If she did not take this job, that would be the next thing to be repossessed. “Yes, I do.”
“I’ll arrange for Trout Line Ferry to transport you and your vehicle tomorrow morning. I will call your agency when I have the time arranged. Would that be to your liking?”
“That would be wonderful,” Ruby said, watching Sam get a plastic garbage bag from under the sink and then place the iris rhizomes into it.
“I am looking forward to meeting you, Ms. Rush. My son, Victor, will meet you when you depart the ferry tomorrow.”
“Thank you, I can’t wait to meet you, too.” Ruby hung up the phone and looked at Sam’s questioning face. “I got the job.”
“Cool,” Sam said, raising a hand for a high five. “Did the lady say anything about Castle Moldovan and living inside the old monastery?”
“Crap, I forgot to ask her about the wall and if they lock the gate, leaving me trapped inside,” Ruby said, reaching for her water.
“I know you’re doing this so that you can find Alan, but . . .” Sam secured the opening of the rootstock filled bag with a knot.
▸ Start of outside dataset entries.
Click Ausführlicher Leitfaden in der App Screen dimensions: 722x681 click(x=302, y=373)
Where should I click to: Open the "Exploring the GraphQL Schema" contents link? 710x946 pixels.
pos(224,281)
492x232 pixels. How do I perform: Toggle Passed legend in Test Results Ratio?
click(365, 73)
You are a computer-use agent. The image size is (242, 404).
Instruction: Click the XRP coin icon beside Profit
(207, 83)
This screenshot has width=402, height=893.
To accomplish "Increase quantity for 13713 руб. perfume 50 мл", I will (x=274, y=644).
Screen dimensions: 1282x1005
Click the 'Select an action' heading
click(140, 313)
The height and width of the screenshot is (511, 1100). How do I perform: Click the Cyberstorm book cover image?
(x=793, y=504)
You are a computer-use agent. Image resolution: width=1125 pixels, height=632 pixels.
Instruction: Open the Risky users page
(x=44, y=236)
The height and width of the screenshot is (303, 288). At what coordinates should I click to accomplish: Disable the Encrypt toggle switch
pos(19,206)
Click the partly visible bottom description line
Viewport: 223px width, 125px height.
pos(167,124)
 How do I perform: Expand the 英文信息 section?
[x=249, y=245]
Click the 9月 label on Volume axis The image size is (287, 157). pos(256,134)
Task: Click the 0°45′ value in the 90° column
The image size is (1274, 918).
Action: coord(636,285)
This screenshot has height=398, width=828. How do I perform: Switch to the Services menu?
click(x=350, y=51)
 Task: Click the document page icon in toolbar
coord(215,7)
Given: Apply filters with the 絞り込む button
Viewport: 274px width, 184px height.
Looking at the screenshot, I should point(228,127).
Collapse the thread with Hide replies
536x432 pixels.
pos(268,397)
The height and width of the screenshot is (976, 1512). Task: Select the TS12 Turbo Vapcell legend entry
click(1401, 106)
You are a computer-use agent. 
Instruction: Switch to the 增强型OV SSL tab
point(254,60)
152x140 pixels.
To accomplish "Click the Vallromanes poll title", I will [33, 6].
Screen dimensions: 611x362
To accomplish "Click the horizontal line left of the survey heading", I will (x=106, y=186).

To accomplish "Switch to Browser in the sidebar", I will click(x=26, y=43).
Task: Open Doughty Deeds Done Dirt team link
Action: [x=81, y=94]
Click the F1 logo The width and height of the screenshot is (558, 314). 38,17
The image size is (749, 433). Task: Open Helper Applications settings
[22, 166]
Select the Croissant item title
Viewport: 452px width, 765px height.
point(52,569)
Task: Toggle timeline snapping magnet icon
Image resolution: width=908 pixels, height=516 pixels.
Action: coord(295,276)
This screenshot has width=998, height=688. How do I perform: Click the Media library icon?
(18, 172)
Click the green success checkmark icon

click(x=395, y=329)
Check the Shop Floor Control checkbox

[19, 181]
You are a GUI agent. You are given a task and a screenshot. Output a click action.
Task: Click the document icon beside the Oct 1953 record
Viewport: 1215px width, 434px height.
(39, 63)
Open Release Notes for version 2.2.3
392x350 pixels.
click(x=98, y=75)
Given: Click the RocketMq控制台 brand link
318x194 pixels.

“Just be careful. There’s probably weird stuff going on inside those walls.” Sam handed the bag to Ruby and then took another bottle of water from the refrigerator. “All I can say, since I’ve never been there, is that you should stay away from the people inside the castle itself.”
Ruby took the bag and put a hand to her chin in thought. “I hate to say this, but that may be the exact place I need to go if I’m going to find Alan.”
Sam choked on the water. He wiped the dribble from his face. “Don’t do anything stupid, Ruby.”
“I won’t. I have to follow the rules if I’m going to keep my job. But it won’t hurt to ask questions and do my own little investigation.”
Sam leaned against the counter. “There’s a rumor going around work that Renders Automotive and Plastics is going to be handing out pink slips this week. So when I get laid-off, I’m going to get a room in that town by where you’re at; I think it’s called Maryville. I’ll help you find Alan; I don’t want you doing—your investigation—alone.”
“What would I do without you, Sammy?”
“I don’t know, but I know how you are. You can be a little stubborn.”
Ruby exhaled loudly as she followed Sam into the living room to get more items to take to the truck. “I’m not stubborn.”
Sam looked back and smiled. “See what I mean?”